Any way you slice it, your faith in God has to start out with faith in humans, humans who are dead now and that you didn't know personally, humans with agendas and who were very superstitious. These are the human beings that you have put your faith in - the bible writers, many of whom aren't even known.

This is the most puzzling thing for me about Christians and other religious followers. Most of them are smart enough to realize that the bible, or any other holy book, can't possibly be corroborated by any other external source. Oh, sure, there are mentions of real places and real events, but that occurs in most other ancient books of fiction, such as Homer's Iliad or Odyssey. The only difference is that these books have always been taken to be fiction whereas the stories in the bible were passed down as being true. But, again, they were proclaimed to be true by ancient superstitious men whose religious beliefs twisted their grasp on reality. In other words, they had an agenda.

So people grow up being told these stories over and over. They are told by pastors and parents that these stories are true. They don't give it much thought even as adults. That was me. I was a science major who called myself a Christian because I never gave it much thought. Of course I believed because I was supposed to, and most people I knew believed as well. I never attended church so it was never front-and-center on my mind. But then, when I did start going to church following my father's death, to be closer to family who also attended, I eventually started paying attention to the stories. I finally realized that they were all just legends. No one who reads the bible from a neutral perspective could possibly believe all those stories are true. They are based on legends and superstitions. The majority of Christians today know that the bible is not to be taken literally. But why take it at all? Every story in the bible is fiction.
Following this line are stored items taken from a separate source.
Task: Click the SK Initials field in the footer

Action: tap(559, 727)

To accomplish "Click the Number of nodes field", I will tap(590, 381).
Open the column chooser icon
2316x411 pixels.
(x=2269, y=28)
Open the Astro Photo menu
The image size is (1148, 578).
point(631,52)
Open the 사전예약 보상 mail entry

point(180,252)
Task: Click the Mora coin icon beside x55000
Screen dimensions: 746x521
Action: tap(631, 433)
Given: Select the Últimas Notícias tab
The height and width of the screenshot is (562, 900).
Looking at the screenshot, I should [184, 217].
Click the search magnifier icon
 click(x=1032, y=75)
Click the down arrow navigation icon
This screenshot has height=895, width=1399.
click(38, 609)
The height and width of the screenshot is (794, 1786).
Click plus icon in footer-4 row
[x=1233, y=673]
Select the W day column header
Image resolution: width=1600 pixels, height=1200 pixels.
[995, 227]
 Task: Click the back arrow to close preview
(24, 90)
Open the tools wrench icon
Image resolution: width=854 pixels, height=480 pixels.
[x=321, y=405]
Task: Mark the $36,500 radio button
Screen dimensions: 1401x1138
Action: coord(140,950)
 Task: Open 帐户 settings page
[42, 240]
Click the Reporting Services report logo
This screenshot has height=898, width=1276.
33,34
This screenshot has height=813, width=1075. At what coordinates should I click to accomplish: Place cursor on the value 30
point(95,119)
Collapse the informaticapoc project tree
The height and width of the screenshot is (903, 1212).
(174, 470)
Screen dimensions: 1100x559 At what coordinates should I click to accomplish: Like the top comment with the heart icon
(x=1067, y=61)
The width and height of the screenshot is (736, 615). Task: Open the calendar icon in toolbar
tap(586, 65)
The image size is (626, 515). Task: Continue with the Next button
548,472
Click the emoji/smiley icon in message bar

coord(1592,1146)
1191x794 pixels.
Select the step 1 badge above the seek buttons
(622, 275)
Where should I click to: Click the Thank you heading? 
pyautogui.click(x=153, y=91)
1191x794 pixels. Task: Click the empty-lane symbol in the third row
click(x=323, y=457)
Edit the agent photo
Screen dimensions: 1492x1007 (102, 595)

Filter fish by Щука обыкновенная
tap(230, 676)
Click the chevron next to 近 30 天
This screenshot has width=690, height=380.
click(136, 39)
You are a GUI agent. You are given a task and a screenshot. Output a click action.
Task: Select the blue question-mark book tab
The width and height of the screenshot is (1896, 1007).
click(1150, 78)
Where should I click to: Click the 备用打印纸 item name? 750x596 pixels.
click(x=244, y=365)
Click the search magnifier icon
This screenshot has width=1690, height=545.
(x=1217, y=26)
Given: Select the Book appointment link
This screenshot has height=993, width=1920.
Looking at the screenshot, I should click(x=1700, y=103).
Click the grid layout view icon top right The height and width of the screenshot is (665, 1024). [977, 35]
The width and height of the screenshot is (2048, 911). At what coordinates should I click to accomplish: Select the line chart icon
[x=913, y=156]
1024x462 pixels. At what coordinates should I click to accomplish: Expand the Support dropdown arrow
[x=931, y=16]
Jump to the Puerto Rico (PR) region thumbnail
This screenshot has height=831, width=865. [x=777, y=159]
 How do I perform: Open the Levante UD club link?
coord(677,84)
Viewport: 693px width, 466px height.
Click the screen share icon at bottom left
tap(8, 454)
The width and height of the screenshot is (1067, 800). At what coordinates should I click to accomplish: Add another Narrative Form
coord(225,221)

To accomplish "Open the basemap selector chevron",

Some of it might be based on real events or places, but they have been highly embellished by agenda-laden authors. I can say this with confidence for many reasons, but mostly because I know that the many claims of miracles and acts of god magic remains completely unverified by neutral sources. The only way I can accept any of these stories as being true is to just simply believe it because I want to. And that means I would be dishonest with myself. I would be denying reality based on what I wanted or hoped was true.

Some people go through a period of grief, abandonment, even agony when they finally realize that their cherished beliefs are based on false claims and legendary accounts. My transition was much easier, because as a man of science, I always relied on facts and empirical evidence to guide my thinking. So when I finally realized that the bible has nothing important to say to me and that the existence of God is unlikely, I was fine with that. It made more sense than having to make up excuses for why God seems to act randomly most of the time, and why a perfect and good god allows suffering.

I would be fine with people who still believe in the bible and in God if it weren't for the fact that they make decisions based on those beliefs. They elect politicians and school board members who believe as they do, who then try to pass laws based on their perception of religious morality instead of based on what is truly best for society. The laws they pass are always restrictive and tend to trample on the rights of others. But laws based on secular values tend to allow for greater individual freedom. And that is why I will continue to be an evangelical secularist. It's all about whether we want to allow for personal liberty or whether to quash it.